While sleep paralysis is not supernatural, it is frightfully disconcerting. When it first started happening to me, I would repeatedly attempt to scream, trying to wake my then-husband. I’d aggressively try to move my limbs in an attempt to escape from the paralysis—all to no avail. For someone in the grip of the condition, each episode feels endless; and while the Stanford Health Clinic states that sleep paralysis typically lasts from several seconds to several minutes, it’s impossible for someone experiencing it to gauge the passing of time. Perhaps worst of all was the panic of not knowing when I would be released from paralysis and be able to move again. Each time, upon fully awakening, I felt drained, exhausted by the immense physical effort of trying to move my body. It might have been illogical, but sometimes I worried that my heart would pound right out of my chest from the anxiety.
As my pregnancy progressed, so did the episodes of sleep paralysis. Soon I was feeling anxious during the daytime, anticipating what was to come in the night ahead. Once tranquil and free of interruption, my bedtime routine was now fraught with dread. Gone were the the eight consecutive hours of sleep that I once took for granted. No longer did I relish the thought of falling asleep. Now, I lived in fear of it.
After I had been living with sleep paralysis for two years, I scheduled an appointment with a sleep clinic. Two nights in succession, I slept on a comfy mattress while hooked up to dozens of wires (that part wasn’t so cozy). The sleep study confirmed that I had sleep paralysis. The condition is deemed self-diagnosable, yet I felt the need for confirmation from a sleep doctor. He prescribed a tricyclic antidepressant commonly used to regulate sleep cycles, but told me that the main treatment for sleep paralysis is not medication, but improving sleep hygiene. Routine is crucial. There should be no caffeine, television or cell phone use in the evening. Going to sleep at the same time every night, in a distraction-free environment, is highly recommended. Before I left his office, the doctor gave me one last piece of advice. “You hold all the control required to address your sleep paralysis,” he said. By consistently trying (and failing) to shout and shake my paralyzed body, I was allowing the disorder to riddle me with anxiety. He suggested slowly wiggling my toes and fingers instead, a method that has proven successful in many instances.

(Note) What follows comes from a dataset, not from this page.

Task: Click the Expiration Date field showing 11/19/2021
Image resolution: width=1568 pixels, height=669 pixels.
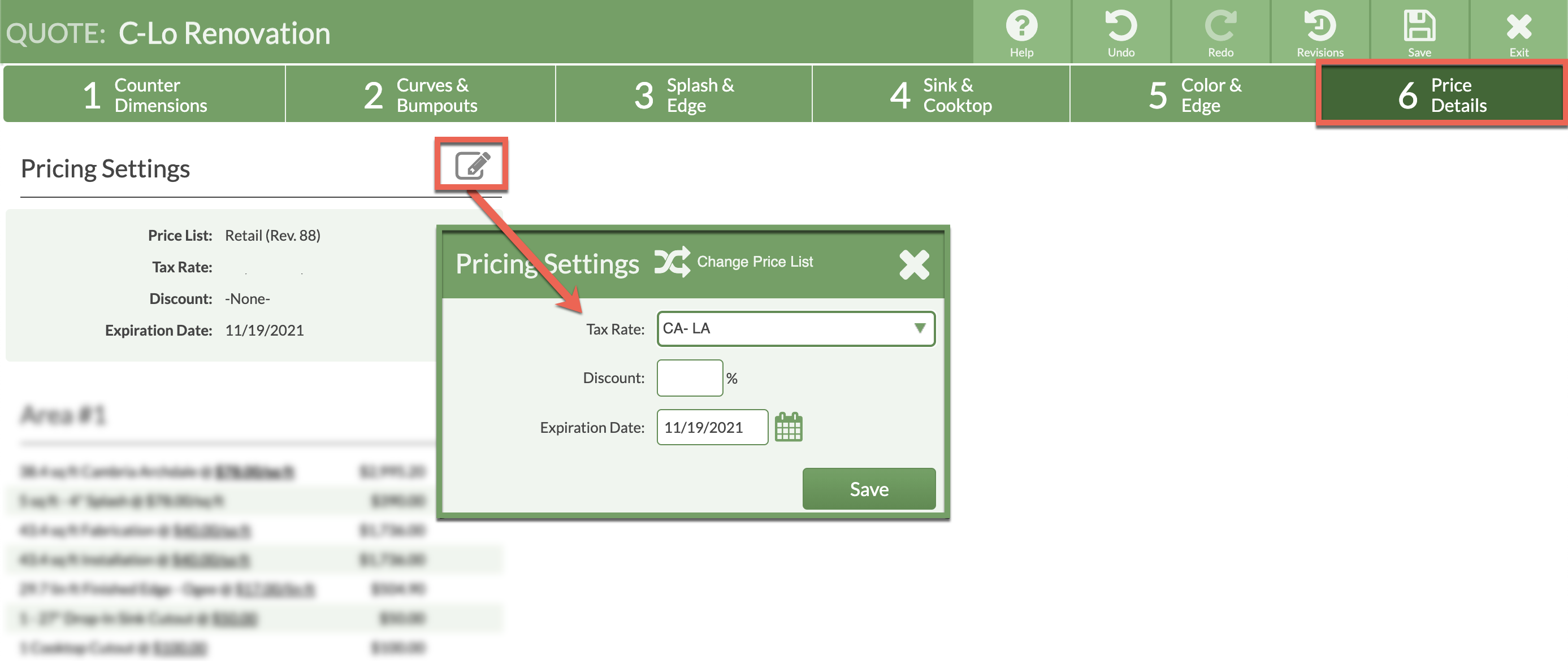Action: tap(711, 427)
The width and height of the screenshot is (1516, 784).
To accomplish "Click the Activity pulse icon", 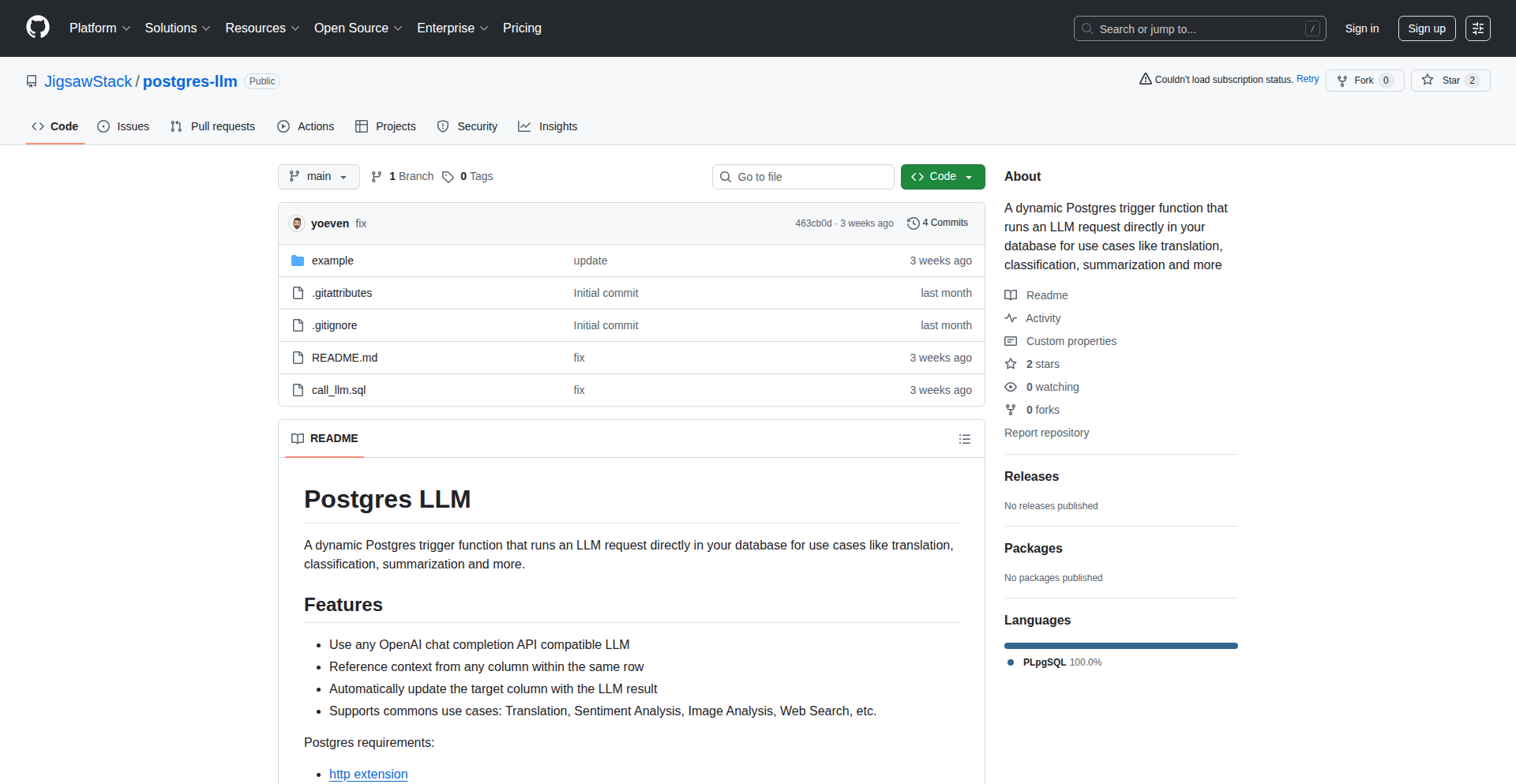I will (x=1011, y=317).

Over the past decade, I’ve grown accustomed to reoccurring episodes of sleep paralysis. Since the finger wiggling trick does not always work, I began incorporating different forms of breath work to reduce my panic levels. Maintaining a regular yoga and meditation practice each morning has been essential in fighting the fear during each disturbing occurrence of sleep paralysis. Meditation has taught me to lengthen my inhalations and exhalations, enabling me to slow my heart rate. These practices have proved to be wonderful coping mechanisms. Also helpful is my awareness that everything in life is impermanent, which allows me to be mindful, even during a paralysis episode, that I will be able to move my body again. I still experience episodes of sleep paralysis a few times per a week, but I refuse to allow the condition to affect my quality of life, the way I once did. On nights when I am feeling apprehensive, I remind myself who is in control: me.